Canadian television series

Flick Flack is a Canadian television series broadcast by Global Television Network in 1974. The series featured interviews with motion picture industry personalities combined with excerpts from films. William Shatner was the regular series host.

==Episodes==
Flick Flack was among the first series to be broadcast on the Global Television Network. It premiered on 7 January 1974, one day after Global's inaugural broadcasts, with an episode that featured animals in film. Its first regular timeslot was on Fridays at 10 p.m. starting with an 18 January 1974 episode featuring Mel Brooks and Anne Bancroft.

Episodes featured topics such as science fiction films (1 March), animal performers (15 March), Paramount Studios (29 March, repeated 1 June) and the Canadian film industry (14 April). Personalities included costume designer Edith Head (22 February 1974) and an episode with directors George Cukor, John Schlesinger (26 May 1974). "Above the Line" (8 February 1974) featured interviews with director John Frankenheimer, actor Richard Harris, writer Garson Kanin and producer Martin Ransohoff.

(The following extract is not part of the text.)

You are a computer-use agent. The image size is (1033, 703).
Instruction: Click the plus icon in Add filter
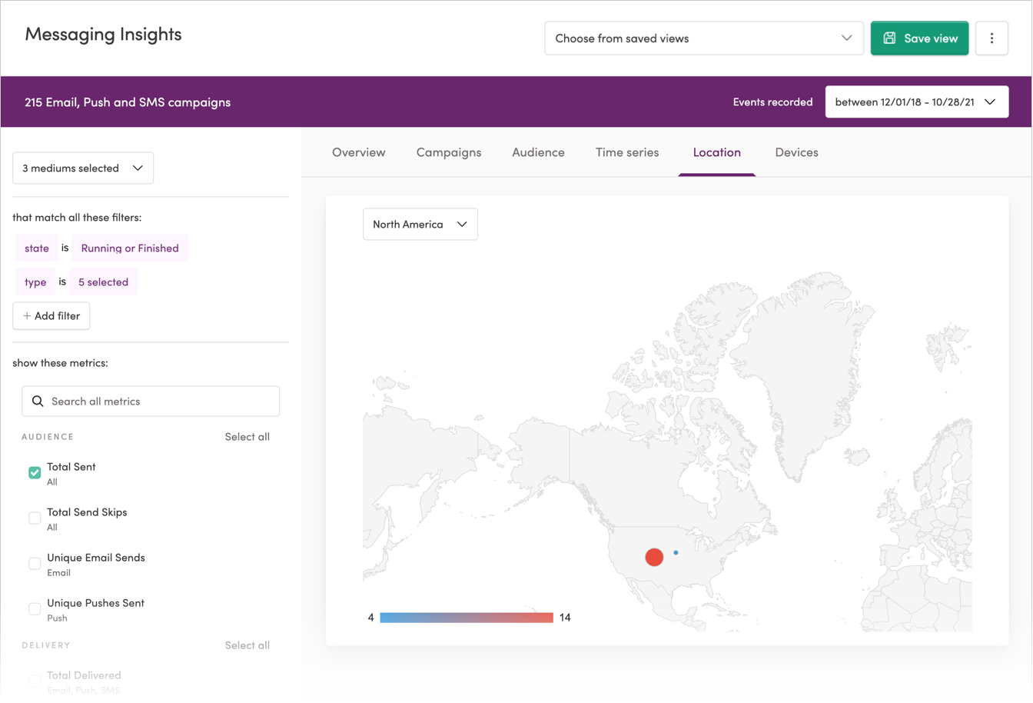click(27, 316)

The series moved to a Sunday 6:30 p.m. time slot from 5 May 1974 and was dropped from Global's schedule later that year. Global cancelled Flick Flack and 14 other Canadian series in May 1974 and the series was dropped from the schedule after June 1974.

==Production==
Actor William Shatner (of Star Trek fame) hosted this series. Producer Henry Comor was able to use material from archives of most Hollywood studios except those of MGM. The debut episode was originally scheduled to feature Jack Lemmon, but was complicated due to a dispute between United Artists and Global. The studio withdrew approval for Flick Flacks use of clips from The Apartment and Some Like It Hot, movies which illustrated some of Lemmon's career. The first broadcast episode on 7 January 1974 instead featured the topic of animal performers.

==Reception==
Frank Penn of the Ottawa Citizen noted that Shatner was "well-suited to his host-instructor role" in the series. The Windsor Star deemed the show as "must-viewing for movie buffs". Blaik Kirby of The Globe and Mail took a positive view of Flick Flack, noting that it "seems set to become one of Global's top Canadian-made shows, one with definite international sales potential."